◆ What to work on
Identify every line in the records below that contains the word "agent", and copy each of those lines.
⟨
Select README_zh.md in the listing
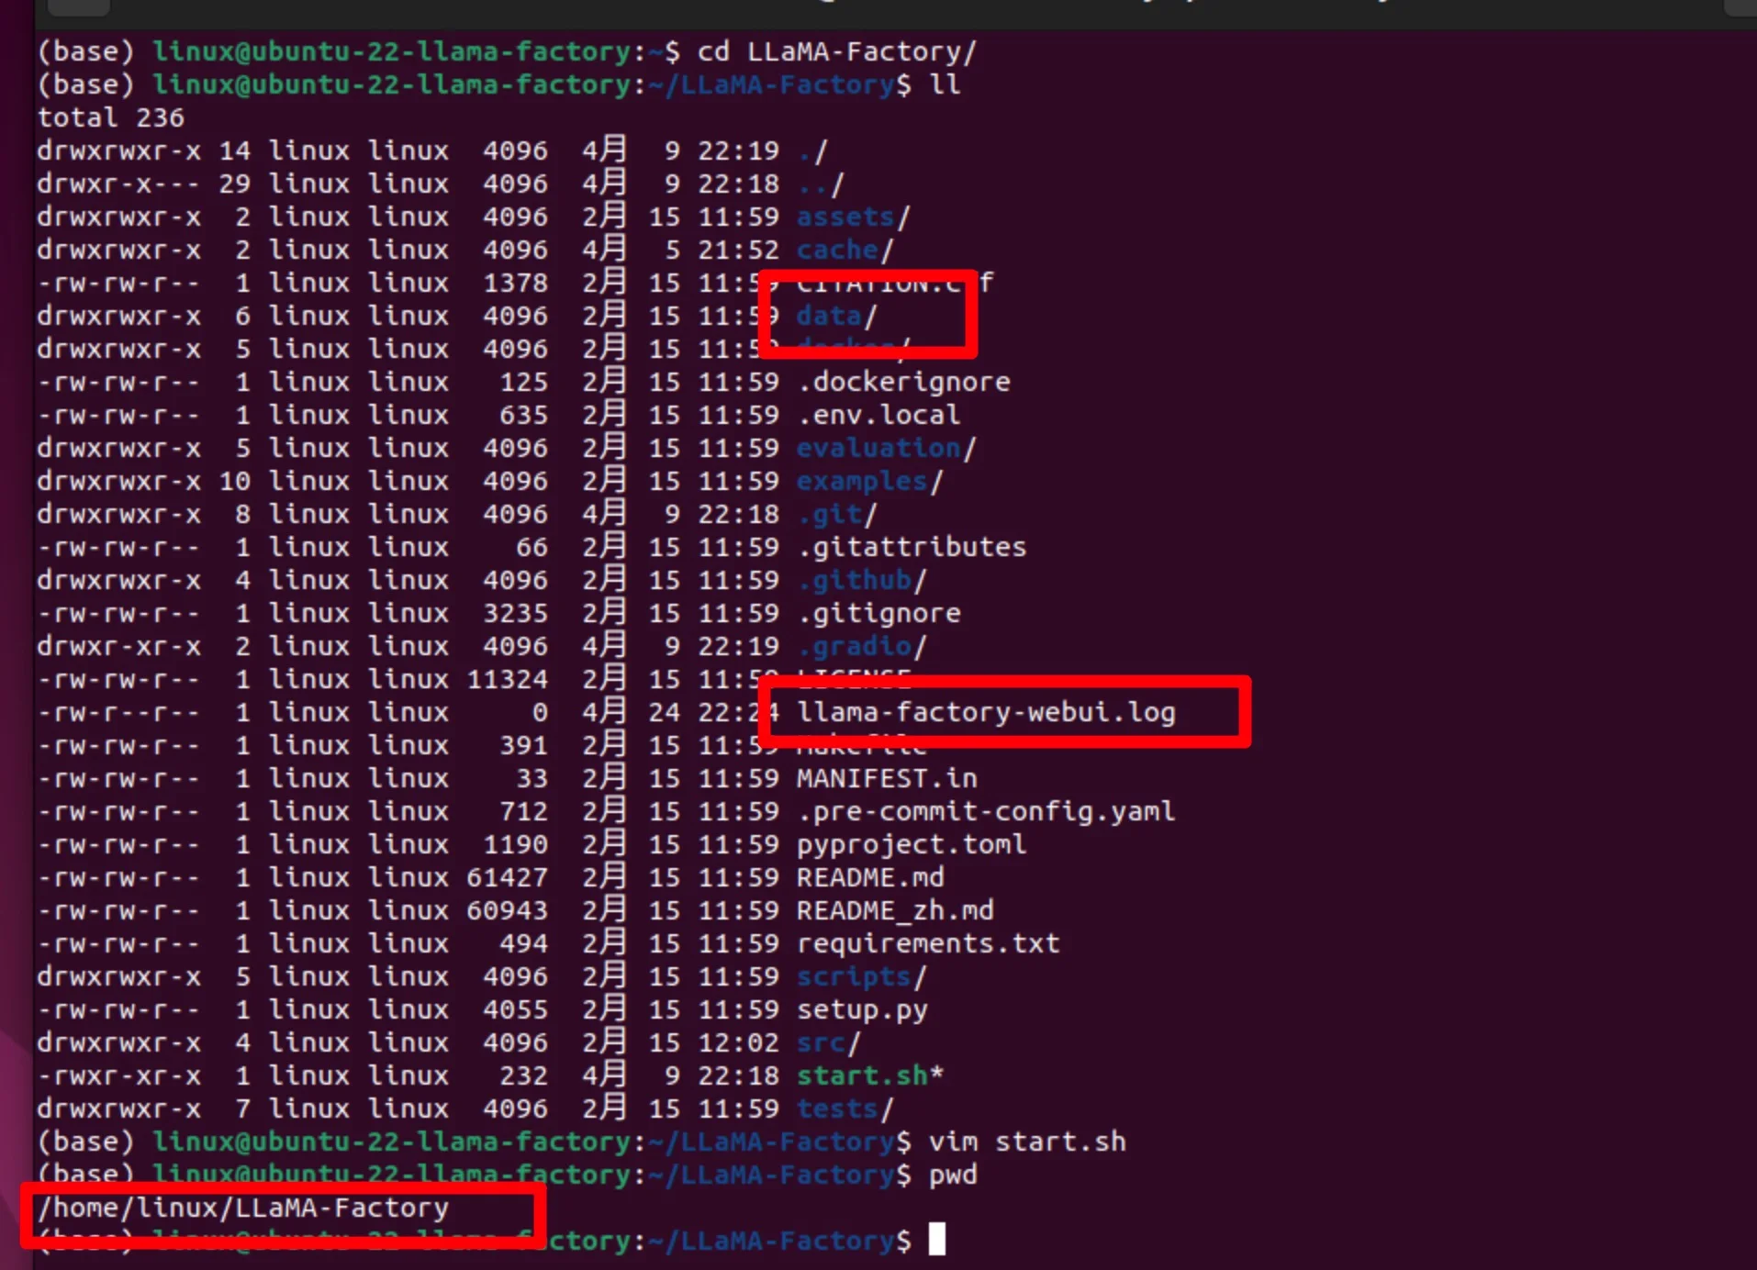This screenshot has width=1757, height=1270. (895, 910)
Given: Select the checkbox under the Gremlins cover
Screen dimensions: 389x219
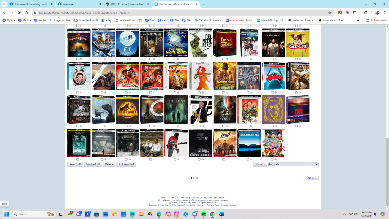Looking at the screenshot, I should click(x=296, y=59).
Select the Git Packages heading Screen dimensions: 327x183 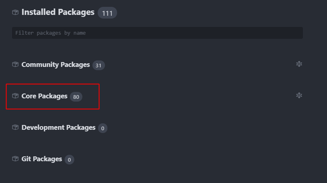point(42,159)
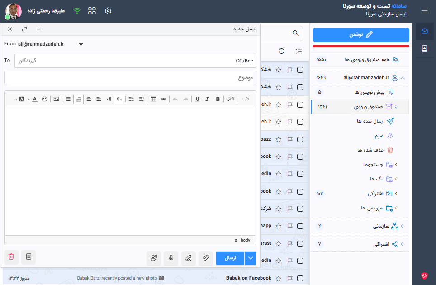Viewport: 436px width, 285px height.
Task: Apply bold formatting in the editor
Action: point(218,99)
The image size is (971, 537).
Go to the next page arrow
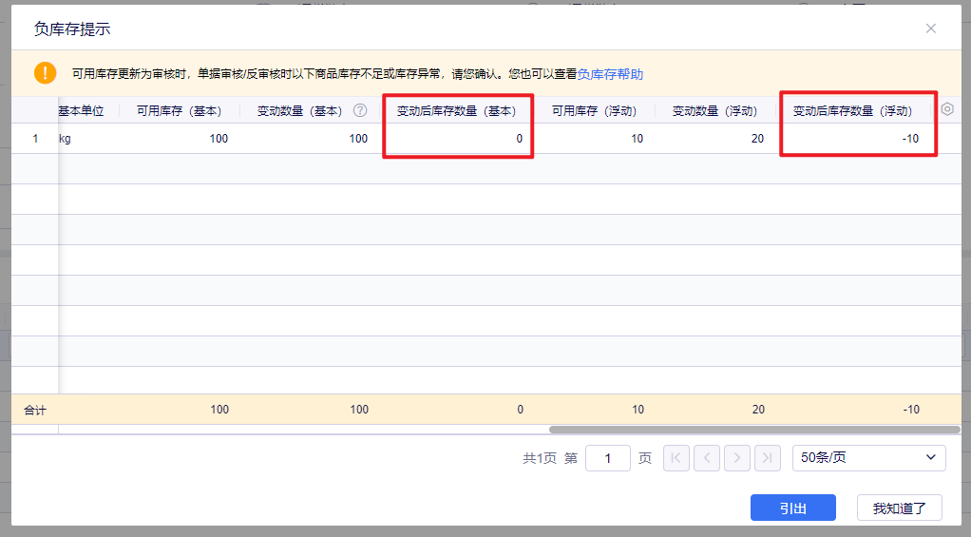click(737, 457)
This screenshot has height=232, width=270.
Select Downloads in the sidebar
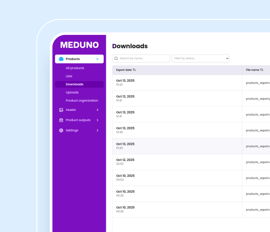pyautogui.click(x=75, y=84)
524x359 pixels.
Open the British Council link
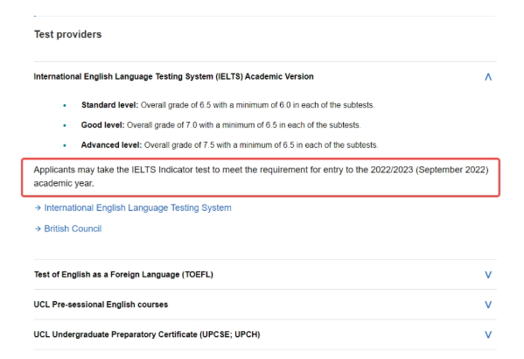pyautogui.click(x=73, y=229)
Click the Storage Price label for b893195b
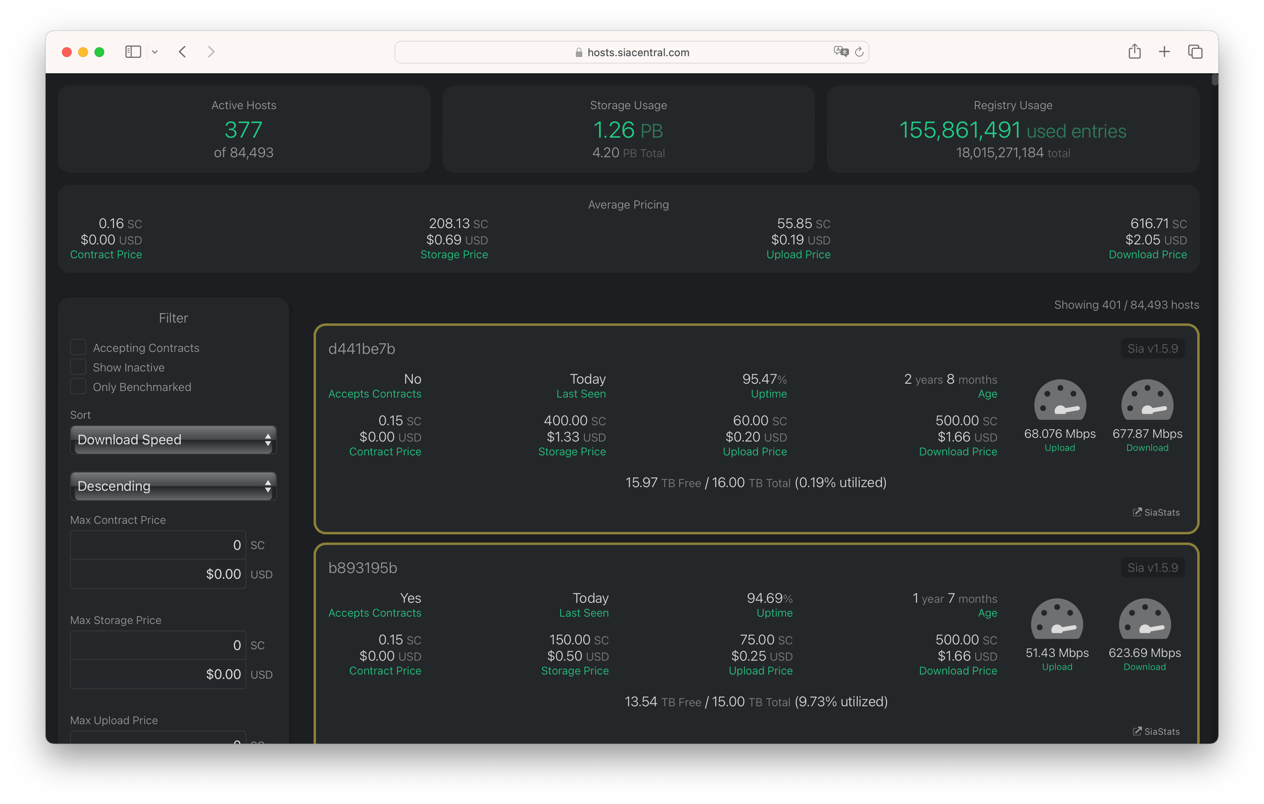Viewport: 1264px width, 804px height. coord(574,671)
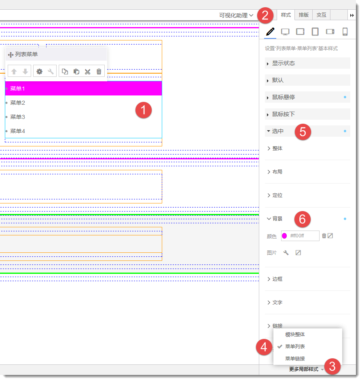
Task: Click the wrench icon next to 图片
Action: (x=286, y=253)
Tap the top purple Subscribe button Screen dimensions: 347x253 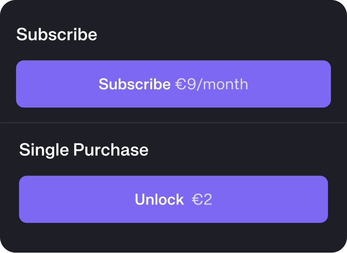point(173,84)
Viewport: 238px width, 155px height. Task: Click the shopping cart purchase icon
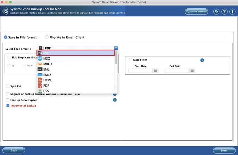[216, 11]
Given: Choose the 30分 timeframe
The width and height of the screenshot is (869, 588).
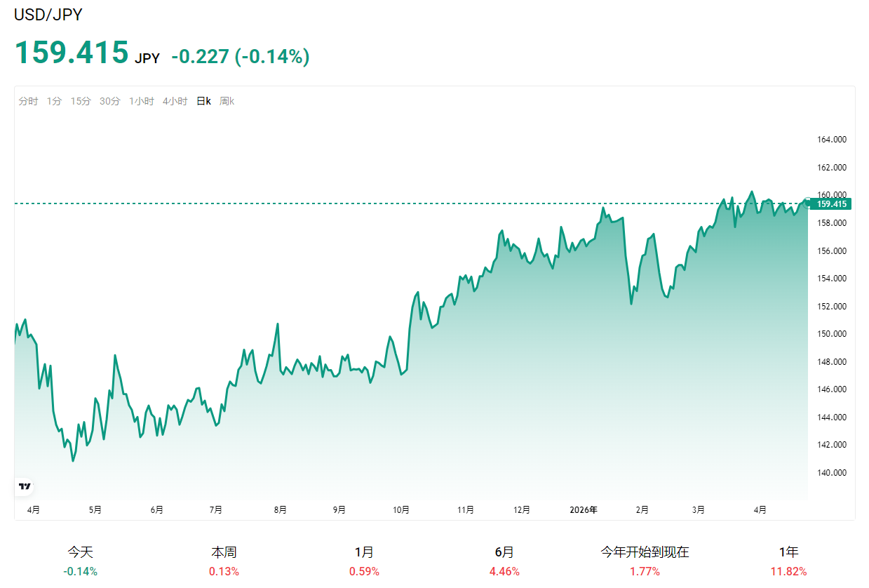Looking at the screenshot, I should 109,101.
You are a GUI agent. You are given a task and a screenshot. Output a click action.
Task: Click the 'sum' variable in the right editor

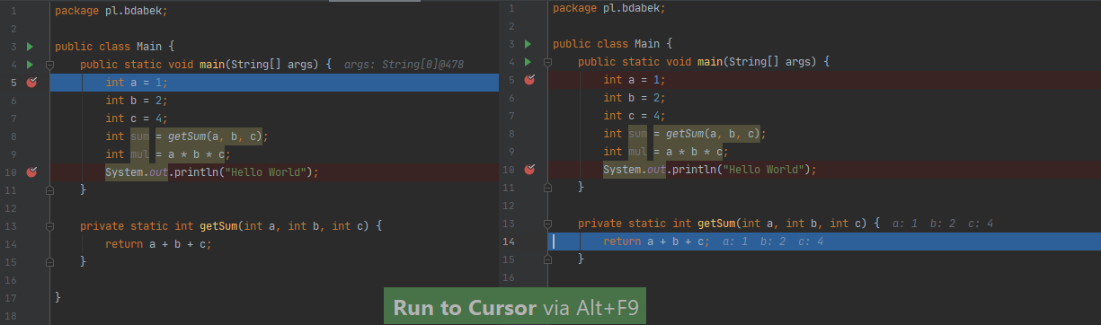tap(637, 133)
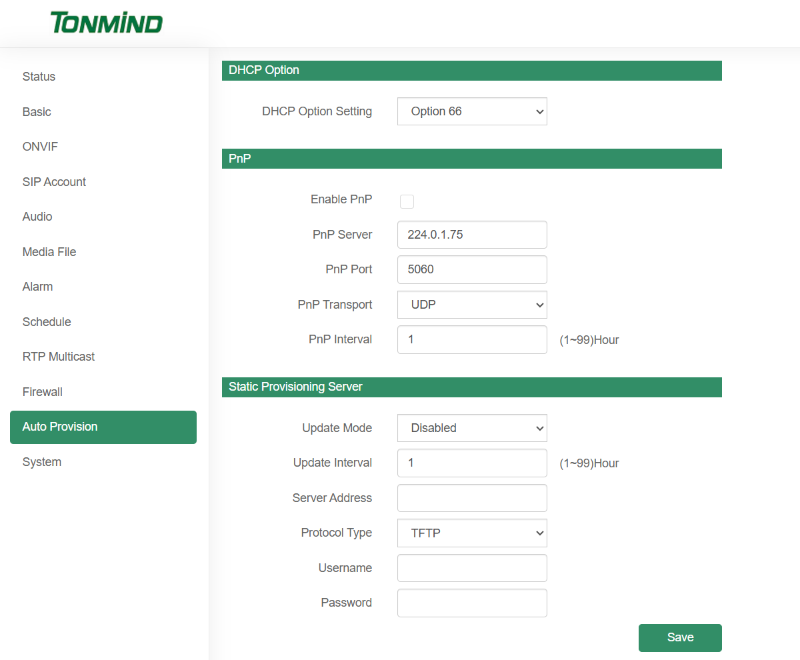Open DHCP Option Setting dropdown
The width and height of the screenshot is (800, 660).
click(472, 111)
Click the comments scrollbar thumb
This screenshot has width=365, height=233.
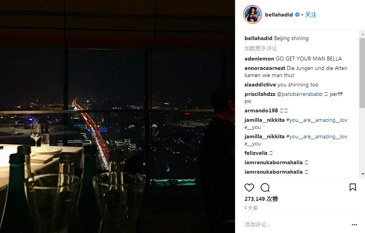pyautogui.click(x=362, y=73)
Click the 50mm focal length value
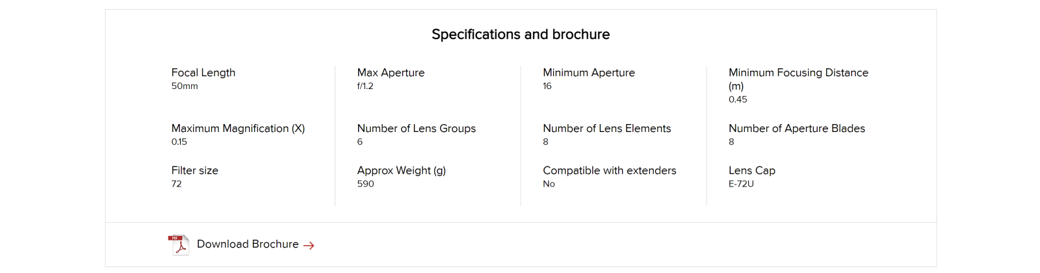Screen dimensions: 1040x273 (185, 86)
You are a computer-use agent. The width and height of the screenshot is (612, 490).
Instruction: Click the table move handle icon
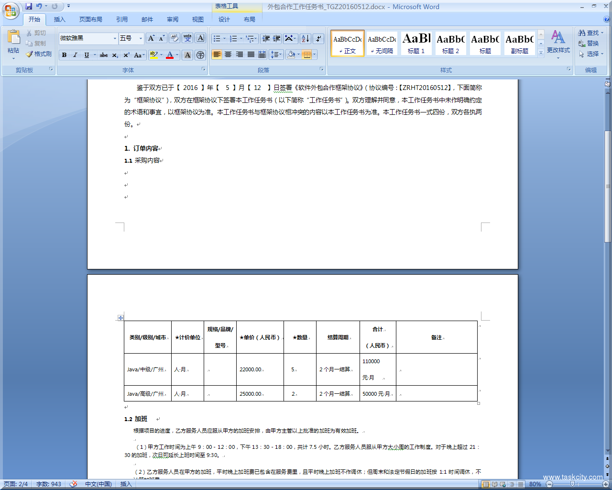(120, 318)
⟩
◆ Your response
You are a GUI agent. You are given a task and a screenshot. Output a click action.
You are a computer-use agent. The width and height of the screenshot is (612, 490).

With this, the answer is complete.